Rewrite all of the lines below, replacing "dropdown" with "drop-down list" and keeping everything else the same. Leave the pictures out of your answer.

> **MATERIAL FOR THIS EXERCISE**
★ ★ ★ ★ ★ ★ ★

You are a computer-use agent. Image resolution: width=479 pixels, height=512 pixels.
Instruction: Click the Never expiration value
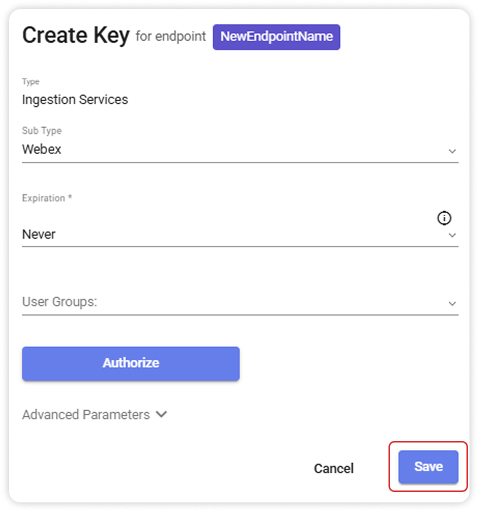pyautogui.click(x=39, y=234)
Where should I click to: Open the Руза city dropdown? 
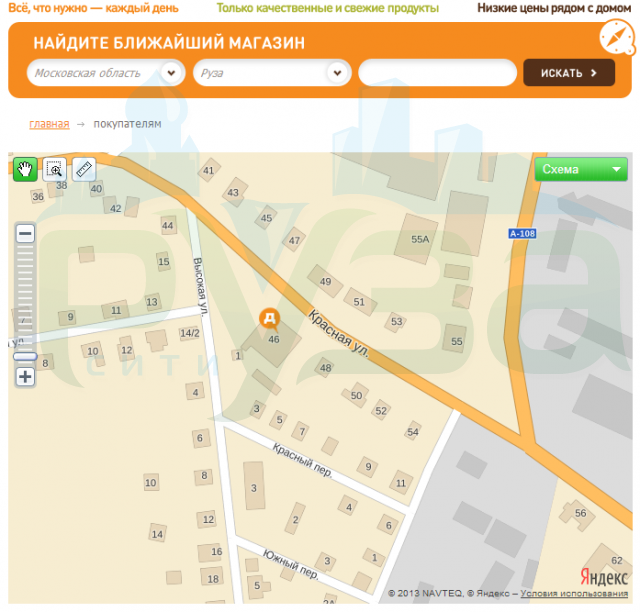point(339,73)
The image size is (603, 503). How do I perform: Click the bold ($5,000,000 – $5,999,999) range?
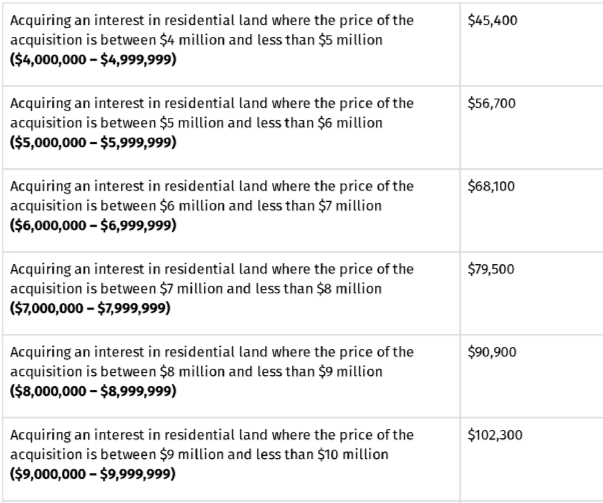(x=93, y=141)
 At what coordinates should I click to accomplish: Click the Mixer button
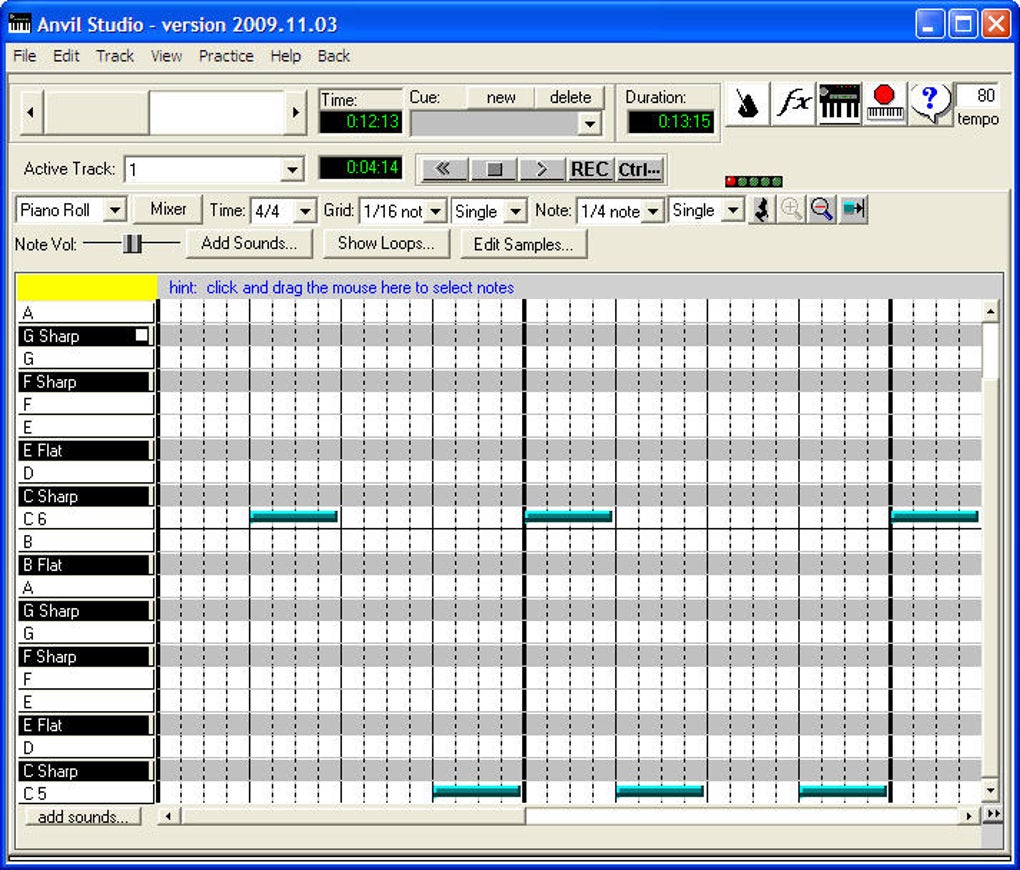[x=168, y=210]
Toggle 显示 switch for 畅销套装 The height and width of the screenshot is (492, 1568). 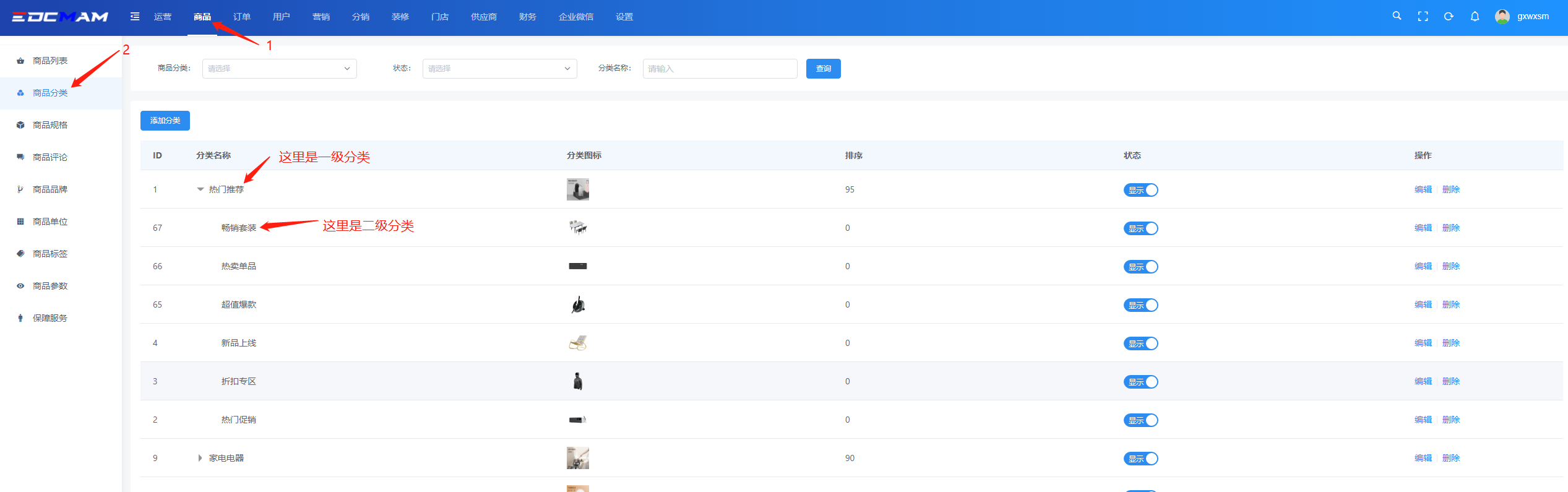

★ ★ ★ ★ ★ ★ ★

> **EXERCISE ANSWER**
You are a computer-use agent. Image resolution: width=479 pixels, height=512 pixels.
Instruction: Click the Never expiration value
pyautogui.click(x=39, y=234)
Where should I click to: Open the Руза city drop-down list? 
point(339,73)
The image size is (603, 503). How do I perform: Click the bold ($5,000,000 – $5,999,999) range?
(x=93, y=141)
 At what coordinates should I click to accomplish: Click the Mixer button
[x=168, y=210]
Toggle 显示 switch for 畅销套装 The height and width of the screenshot is (492, 1568). 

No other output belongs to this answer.